Thursday, September 12, 2013

Nikki Post: GOOD NEEEWWWWWS, Everyone!


Oh, what's that? Someone's got tickets to see the RUMBLE OF THE SEASON ON THANKSGIVING DAY??!?!? While other suckers will be eating turkey and watching the Cowboys and Lions lose on Thanksgiving, husband (yay! I'm married now!) Steve and I are going to the game! My daddy has been working for MONTHS to get these tickets. When he finally did, I made the mistake of asking him how he got them. Daddy reminded me that I shouldn't ask questions about such things. It's the number one rule for Italian men: don't ask questions if you're not willing to perjure yourself about the answers.

This is the best wedding present EVER.

AFC North: A Clusterf*ck of a Division


The first week of NFL football was a complete wreck, at least for fans of the teams of the AFC North. The Ravens were CLOBBERED by the Broncos. I was at that game, and all I could do was laugh.
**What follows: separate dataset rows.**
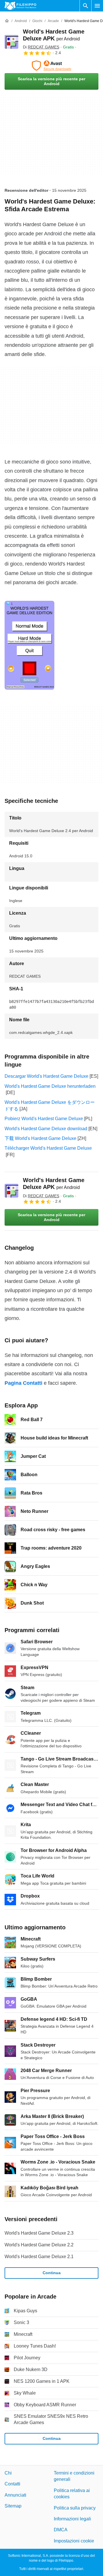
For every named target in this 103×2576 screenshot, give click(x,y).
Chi (8, 2473)
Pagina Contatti (23, 1383)
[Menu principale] (97, 5)
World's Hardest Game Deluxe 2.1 (39, 2256)
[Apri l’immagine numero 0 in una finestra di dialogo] (29, 645)
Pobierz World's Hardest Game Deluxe (44, 1118)
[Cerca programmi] (85, 5)
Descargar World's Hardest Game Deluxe (46, 1076)
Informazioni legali (72, 2518)
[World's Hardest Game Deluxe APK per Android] (11, 42)
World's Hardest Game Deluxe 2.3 (39, 2233)
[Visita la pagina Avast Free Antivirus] (51, 65)
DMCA (61, 2529)
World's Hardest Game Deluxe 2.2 (39, 2244)
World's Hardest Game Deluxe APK (53, 1183)
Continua (52, 2272)
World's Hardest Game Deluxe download (46, 1128)
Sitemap (13, 2505)
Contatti (12, 2483)
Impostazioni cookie (74, 2540)
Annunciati (15, 2495)
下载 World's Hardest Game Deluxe (40, 1138)
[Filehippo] (20, 5)
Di (41, 47)
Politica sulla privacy (75, 2507)
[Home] (7, 21)
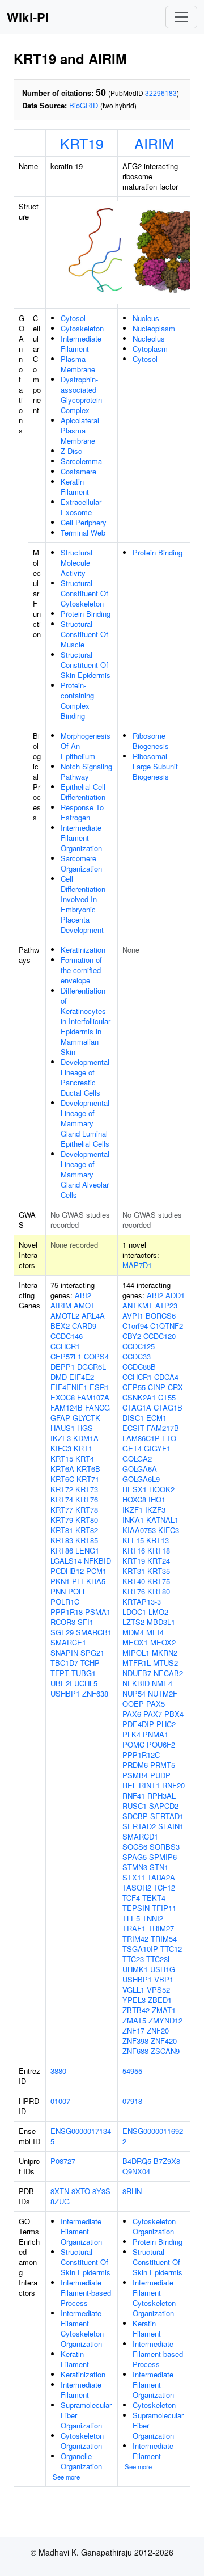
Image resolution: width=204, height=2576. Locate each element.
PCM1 (96, 1570)
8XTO (80, 2191)
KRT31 (133, 1570)
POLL (77, 1591)
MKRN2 (164, 1652)
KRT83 (61, 1540)
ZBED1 (160, 1999)
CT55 (167, 1397)
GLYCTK (86, 1417)
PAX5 (155, 1703)
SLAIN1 (171, 1826)
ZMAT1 (164, 2010)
Nothing was going right for us, and Peyton and his receivers were throwing the ball over our defense like they were eighth graders, and our guys were fifth graders. Mile High was a dangerous and hostile place to be if you weren't a Broncos fan.

I was able to take solace in one beautiful fact though: while the Ravens lost to a future hall-of-famer, the Steelers lost to the TENNESSEE TITANS at their home stadium in Pittsburgh! They also lost four of their starters to injuries. It was basically a banner day for a loser who's less of a loser than other losers.